A significant problem with exploring for electrically conductive mineral deposits with
airborne electromagnetic (AEM) methods is that many of the most valuable sulphide
deposits are too conductive to be detected with conventional systems. High-grade sulphide
deposits with bulk electrical conductivities on the order of 100,000 S/m can appear
as “perfect conductors” to most EM systems because the decay of secondary fields (the
“time constant” of the deposit) generated in the target by the system transmitter takes
much longer than the short measuring time of EM systems. Their EM response is essentially
undetectable with off-time measurements.
One solution is to make measurements during the transmitter on-time when the secondary
field of the target produced by magnetic flux exclusion is large. The difficulty
is that the secondary field must be measured in the presence of a primary field which
is orders of magnitude larger. The goal of this thesis is to advance the methodology of
making AEM measurements during transmitter on-time by analysing experimental data
from three different AEM systems.

▶ **COLLECTED DATA**

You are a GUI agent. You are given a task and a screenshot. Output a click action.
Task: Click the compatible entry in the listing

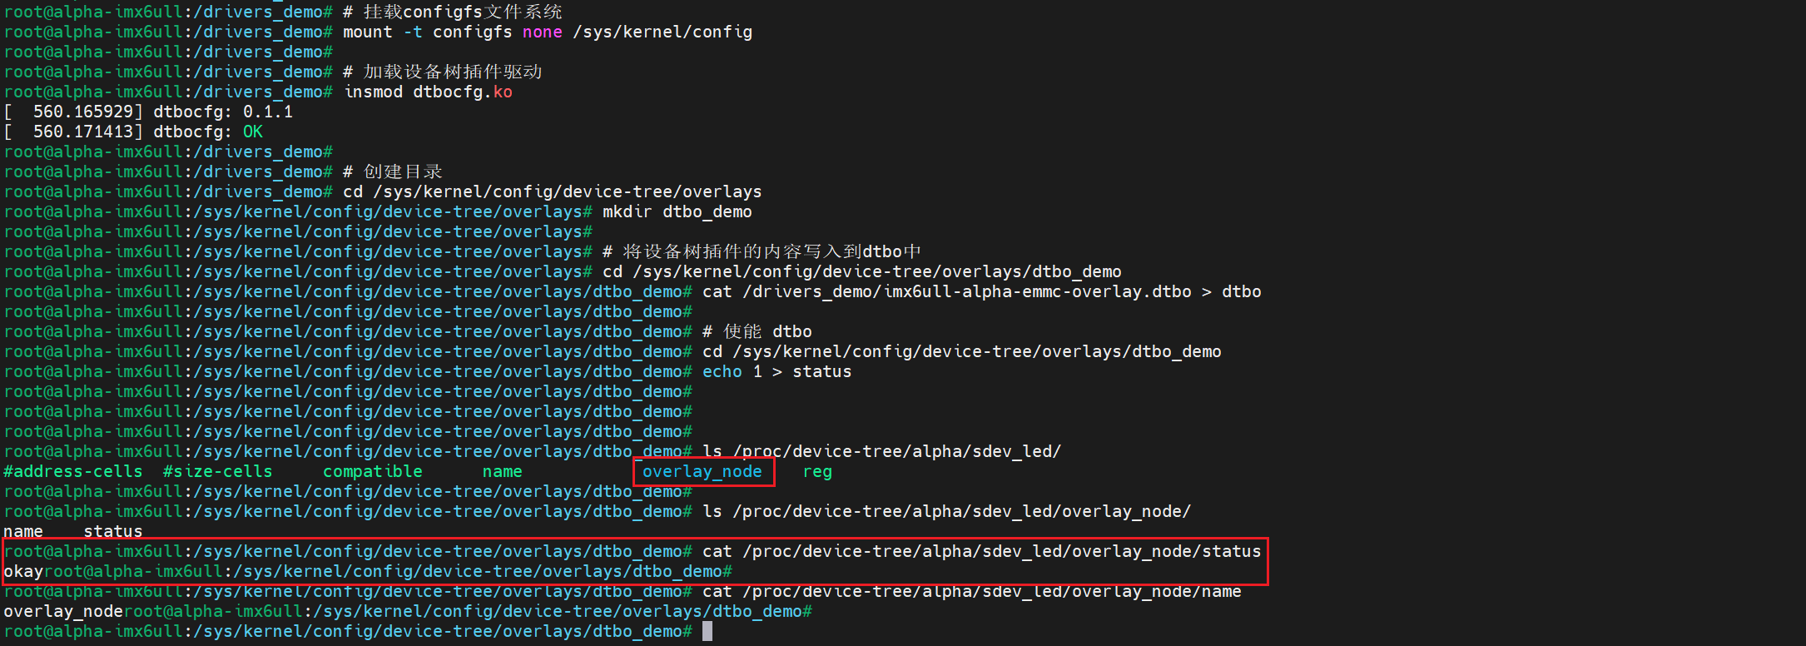tap(372, 472)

▶ **EXERCISE DESCRIPTION**
In the passage on finding highly conductive ore deposits from the air, revise everything from "A significant problem" down to "with off-time measurements.", changing "sulphide" to "sulfide" each time it appears.

▶ **CORRECT RESULT**
A significant problem with exploring for electrically conductive mineral deposits with
airborne electromagnetic (AEM) methods is that many of the most valuable sulfide
deposits are too conductive to be detected with conventional systems. High-grade sulfide
deposits with bulk electrical conductivities on the order of 100,000 S/m can appear
as “perfect conductors” to most EM systems because the decay of secondary fields (the
“time constant” of the deposit) generated in the target by the system transmitter takes
much longer than the short measuring time of EM systems. Their EM response is essentially
undetectable with off-time measurements.